[Mne_analysis] x----SPAM----xRe: epochs with no data?

HEINE LIZETTE lizette.heine at univ-lyon1.fr
Tue Jan 15 05:44:51 EST 2019
Search archives:

        External Email - Use Caution        

Hi Dillan and the rest,


I myself experienced an egi event exclusion problem and believe to have found a fix. I think (but am not completely sure) this might be the same issue as you are experiencing.

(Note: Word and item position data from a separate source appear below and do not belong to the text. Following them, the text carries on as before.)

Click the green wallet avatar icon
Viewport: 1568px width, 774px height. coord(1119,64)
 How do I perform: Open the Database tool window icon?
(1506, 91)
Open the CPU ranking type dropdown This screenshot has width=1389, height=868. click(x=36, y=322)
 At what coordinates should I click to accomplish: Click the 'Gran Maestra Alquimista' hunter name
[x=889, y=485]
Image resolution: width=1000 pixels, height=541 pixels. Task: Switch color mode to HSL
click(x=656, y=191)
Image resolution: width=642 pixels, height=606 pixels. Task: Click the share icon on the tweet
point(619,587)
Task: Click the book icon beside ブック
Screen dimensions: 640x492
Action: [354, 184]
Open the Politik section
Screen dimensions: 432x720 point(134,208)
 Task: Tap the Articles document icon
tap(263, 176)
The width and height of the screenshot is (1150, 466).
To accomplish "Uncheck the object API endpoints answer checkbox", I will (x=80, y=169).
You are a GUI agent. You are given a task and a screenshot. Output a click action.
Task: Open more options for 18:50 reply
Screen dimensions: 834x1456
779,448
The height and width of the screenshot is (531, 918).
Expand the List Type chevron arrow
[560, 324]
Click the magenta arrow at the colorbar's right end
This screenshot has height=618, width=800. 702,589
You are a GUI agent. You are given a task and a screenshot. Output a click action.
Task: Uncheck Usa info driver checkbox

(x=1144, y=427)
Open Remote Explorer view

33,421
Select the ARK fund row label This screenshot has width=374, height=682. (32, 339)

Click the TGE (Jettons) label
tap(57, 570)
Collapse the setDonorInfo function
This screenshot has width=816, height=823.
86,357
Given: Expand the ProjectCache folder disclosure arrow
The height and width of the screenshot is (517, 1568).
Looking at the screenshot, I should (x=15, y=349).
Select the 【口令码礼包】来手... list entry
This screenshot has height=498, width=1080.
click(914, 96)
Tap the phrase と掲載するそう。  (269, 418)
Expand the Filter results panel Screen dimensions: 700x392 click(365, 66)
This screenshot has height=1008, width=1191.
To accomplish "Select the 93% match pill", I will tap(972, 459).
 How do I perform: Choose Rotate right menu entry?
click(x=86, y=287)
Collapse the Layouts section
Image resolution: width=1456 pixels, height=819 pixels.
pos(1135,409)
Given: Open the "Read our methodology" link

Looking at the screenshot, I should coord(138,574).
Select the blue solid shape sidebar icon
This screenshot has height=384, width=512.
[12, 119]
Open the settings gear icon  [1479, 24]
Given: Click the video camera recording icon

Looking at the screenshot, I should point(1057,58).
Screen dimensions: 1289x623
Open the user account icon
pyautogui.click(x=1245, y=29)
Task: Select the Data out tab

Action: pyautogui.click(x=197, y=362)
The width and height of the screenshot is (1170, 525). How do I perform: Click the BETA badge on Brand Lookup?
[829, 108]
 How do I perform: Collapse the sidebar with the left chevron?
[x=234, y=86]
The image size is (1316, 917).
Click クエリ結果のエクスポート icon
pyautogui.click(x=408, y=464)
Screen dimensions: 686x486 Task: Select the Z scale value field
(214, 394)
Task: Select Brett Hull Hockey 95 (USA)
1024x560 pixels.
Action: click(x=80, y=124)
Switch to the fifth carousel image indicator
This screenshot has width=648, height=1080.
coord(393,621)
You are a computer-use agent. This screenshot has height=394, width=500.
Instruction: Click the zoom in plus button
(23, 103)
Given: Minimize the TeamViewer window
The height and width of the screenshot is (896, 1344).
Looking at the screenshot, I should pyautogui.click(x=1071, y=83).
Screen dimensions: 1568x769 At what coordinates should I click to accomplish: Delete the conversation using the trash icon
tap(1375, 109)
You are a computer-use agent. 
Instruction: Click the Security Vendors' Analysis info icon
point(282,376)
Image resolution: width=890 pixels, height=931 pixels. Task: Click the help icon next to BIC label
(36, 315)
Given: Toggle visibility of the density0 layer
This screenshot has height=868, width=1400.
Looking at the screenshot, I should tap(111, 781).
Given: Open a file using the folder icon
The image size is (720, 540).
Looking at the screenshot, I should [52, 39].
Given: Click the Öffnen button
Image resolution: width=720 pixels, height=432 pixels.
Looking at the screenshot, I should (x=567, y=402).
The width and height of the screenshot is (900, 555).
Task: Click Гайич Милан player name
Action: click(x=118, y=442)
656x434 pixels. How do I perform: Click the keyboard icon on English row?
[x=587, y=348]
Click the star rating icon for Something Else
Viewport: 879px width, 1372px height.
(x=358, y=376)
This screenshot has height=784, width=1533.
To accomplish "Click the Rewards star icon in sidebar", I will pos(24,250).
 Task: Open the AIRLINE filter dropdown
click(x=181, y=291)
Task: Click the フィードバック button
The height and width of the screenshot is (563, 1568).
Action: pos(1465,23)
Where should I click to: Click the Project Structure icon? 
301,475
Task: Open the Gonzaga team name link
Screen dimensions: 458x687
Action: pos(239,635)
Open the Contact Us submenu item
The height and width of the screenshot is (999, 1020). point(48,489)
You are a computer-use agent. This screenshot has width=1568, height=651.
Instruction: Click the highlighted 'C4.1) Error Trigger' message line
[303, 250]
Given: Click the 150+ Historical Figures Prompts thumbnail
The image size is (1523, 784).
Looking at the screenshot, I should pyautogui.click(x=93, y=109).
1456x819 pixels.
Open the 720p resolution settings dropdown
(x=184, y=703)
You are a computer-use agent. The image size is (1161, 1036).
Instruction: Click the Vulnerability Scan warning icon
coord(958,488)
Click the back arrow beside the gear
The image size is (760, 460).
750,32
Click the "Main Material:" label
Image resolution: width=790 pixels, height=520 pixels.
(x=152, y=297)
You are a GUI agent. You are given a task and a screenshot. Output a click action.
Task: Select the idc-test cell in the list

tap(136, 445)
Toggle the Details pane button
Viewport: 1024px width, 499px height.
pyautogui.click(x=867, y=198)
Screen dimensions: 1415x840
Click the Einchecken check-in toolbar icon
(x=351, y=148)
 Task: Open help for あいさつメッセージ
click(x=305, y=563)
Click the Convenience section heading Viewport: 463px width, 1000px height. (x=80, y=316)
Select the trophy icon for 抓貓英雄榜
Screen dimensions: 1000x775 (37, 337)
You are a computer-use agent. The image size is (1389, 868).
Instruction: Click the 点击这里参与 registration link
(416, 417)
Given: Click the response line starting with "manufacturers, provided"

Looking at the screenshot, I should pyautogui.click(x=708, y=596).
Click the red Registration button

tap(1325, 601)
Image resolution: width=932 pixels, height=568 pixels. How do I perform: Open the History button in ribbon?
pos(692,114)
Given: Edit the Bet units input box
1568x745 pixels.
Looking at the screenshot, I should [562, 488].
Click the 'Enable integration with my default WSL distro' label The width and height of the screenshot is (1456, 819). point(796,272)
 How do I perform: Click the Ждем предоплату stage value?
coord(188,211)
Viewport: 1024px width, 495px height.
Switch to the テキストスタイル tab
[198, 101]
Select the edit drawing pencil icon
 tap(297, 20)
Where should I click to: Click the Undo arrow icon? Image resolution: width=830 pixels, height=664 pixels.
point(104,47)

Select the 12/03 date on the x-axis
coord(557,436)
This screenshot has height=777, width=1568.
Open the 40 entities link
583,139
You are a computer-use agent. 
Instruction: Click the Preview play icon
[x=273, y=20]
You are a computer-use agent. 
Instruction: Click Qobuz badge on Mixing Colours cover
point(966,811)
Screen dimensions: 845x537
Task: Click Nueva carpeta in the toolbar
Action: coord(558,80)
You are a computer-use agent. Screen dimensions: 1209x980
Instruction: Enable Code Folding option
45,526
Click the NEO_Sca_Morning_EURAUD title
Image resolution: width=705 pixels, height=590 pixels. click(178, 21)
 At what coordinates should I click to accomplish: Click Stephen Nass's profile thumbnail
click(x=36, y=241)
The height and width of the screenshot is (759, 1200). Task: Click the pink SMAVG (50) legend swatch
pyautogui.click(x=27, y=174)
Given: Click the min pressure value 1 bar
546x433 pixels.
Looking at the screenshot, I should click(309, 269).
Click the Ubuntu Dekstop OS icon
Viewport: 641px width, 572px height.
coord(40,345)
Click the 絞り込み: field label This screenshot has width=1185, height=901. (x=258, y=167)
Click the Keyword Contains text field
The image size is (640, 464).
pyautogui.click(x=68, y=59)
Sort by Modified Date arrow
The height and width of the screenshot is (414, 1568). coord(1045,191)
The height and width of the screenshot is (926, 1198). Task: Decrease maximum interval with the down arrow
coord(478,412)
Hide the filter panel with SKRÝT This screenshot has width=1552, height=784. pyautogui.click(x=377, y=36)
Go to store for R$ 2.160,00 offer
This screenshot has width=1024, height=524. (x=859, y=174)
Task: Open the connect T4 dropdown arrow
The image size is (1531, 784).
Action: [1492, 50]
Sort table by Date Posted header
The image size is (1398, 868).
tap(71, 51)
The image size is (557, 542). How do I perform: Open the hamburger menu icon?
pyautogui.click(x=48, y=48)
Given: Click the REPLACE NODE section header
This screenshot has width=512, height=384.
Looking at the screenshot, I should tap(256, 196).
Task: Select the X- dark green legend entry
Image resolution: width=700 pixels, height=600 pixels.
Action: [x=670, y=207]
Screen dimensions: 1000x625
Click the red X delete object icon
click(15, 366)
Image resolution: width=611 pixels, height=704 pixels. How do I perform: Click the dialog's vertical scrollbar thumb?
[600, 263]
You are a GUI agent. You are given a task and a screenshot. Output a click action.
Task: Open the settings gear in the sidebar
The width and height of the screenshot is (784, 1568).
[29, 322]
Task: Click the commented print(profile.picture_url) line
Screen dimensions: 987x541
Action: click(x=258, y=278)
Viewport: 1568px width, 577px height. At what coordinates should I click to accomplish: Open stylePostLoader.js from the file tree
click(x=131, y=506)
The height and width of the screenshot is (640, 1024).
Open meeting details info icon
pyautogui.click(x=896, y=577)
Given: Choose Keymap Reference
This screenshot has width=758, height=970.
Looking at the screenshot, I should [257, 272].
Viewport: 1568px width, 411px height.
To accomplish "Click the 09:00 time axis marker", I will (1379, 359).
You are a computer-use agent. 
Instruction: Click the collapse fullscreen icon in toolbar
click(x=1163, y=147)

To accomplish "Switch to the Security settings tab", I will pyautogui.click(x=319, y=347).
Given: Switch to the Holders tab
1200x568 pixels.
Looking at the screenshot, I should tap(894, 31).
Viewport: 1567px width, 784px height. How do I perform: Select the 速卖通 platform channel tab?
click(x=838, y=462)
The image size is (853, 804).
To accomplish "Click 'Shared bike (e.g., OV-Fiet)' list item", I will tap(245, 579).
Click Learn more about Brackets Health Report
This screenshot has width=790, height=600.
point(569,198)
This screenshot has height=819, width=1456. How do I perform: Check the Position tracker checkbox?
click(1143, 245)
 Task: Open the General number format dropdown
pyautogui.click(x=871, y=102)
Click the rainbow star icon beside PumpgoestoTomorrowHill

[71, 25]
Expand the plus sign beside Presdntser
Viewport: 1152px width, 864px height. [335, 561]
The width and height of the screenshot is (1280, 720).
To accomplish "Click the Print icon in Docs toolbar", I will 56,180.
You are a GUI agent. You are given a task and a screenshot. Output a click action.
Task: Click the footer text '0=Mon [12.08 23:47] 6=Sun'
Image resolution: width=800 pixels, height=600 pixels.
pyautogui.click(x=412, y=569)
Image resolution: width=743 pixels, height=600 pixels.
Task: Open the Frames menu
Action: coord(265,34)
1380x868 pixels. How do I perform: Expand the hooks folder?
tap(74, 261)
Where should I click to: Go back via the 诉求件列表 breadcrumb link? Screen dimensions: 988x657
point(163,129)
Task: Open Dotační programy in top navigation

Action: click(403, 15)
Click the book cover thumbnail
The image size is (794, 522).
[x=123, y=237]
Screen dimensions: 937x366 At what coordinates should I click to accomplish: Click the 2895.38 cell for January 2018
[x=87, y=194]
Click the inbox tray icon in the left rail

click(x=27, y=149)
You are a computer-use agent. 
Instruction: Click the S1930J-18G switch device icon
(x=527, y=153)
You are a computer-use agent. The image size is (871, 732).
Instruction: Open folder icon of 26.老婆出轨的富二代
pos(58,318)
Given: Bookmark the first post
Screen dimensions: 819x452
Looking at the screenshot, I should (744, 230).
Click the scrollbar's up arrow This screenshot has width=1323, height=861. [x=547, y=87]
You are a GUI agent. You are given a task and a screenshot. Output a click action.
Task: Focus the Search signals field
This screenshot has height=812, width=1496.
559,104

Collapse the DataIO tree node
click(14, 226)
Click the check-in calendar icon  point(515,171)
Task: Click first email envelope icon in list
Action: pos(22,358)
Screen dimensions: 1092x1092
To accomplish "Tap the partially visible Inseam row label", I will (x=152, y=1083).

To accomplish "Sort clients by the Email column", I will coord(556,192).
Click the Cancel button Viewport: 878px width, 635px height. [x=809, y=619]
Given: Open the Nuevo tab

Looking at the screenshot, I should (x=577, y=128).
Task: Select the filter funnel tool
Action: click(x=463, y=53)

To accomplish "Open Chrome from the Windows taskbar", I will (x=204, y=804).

My data is recorded with 89 different events, and MNE will consistently exclude one or multiple events from the data, which of course affects further processing. This is happening since version 15. I noted this once in an issue on GitHub but this got burried under other issues.

If this fix works for you, I will try to open an issue again and maybe it can get fixed in the next version of MNE.



What worked is to change line 238 of egimff.py from

if event.sum() <= 1 and event_codes[ii]:   to

if event.sum() <= 0 and event_codes[ii]:


if MNE is installed via anaconda you can probably find this file here:

C:\Users\ "your account" \Anaconda3\envs\mne\Lib\site-packages\mne\io\egi​


Greetings,

Lizette Heine


ps. First time posting on the mailinglist, sorry if this is not the usual way of doing things.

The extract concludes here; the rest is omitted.